*** EXTRACTED INFORMATION Section Begins ***

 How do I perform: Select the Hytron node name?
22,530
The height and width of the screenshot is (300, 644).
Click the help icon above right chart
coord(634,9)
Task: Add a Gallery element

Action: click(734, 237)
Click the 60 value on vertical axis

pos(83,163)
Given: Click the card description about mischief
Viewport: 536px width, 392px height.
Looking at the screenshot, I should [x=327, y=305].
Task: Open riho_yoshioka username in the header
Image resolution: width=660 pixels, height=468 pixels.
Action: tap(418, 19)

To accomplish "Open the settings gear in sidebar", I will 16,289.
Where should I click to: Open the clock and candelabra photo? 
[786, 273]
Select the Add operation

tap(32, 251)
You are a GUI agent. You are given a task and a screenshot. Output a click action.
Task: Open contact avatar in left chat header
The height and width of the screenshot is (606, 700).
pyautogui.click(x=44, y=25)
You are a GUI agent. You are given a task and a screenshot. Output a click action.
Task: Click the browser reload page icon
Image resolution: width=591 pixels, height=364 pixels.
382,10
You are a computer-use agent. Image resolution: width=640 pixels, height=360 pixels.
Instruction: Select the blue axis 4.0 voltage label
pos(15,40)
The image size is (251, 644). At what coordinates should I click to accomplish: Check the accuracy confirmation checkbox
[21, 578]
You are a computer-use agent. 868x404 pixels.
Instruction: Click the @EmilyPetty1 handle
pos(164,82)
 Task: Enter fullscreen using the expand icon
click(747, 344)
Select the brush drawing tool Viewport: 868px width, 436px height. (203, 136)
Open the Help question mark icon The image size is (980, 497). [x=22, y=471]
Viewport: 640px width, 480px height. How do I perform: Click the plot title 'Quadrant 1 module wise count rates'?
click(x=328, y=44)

*** EXTRACTED INFORMATION Section Ends ***

THE PROBLEM ::
Your answer should be a single number, the count of lines in the listing that contain "computer".

TASK SOLUTION ::
2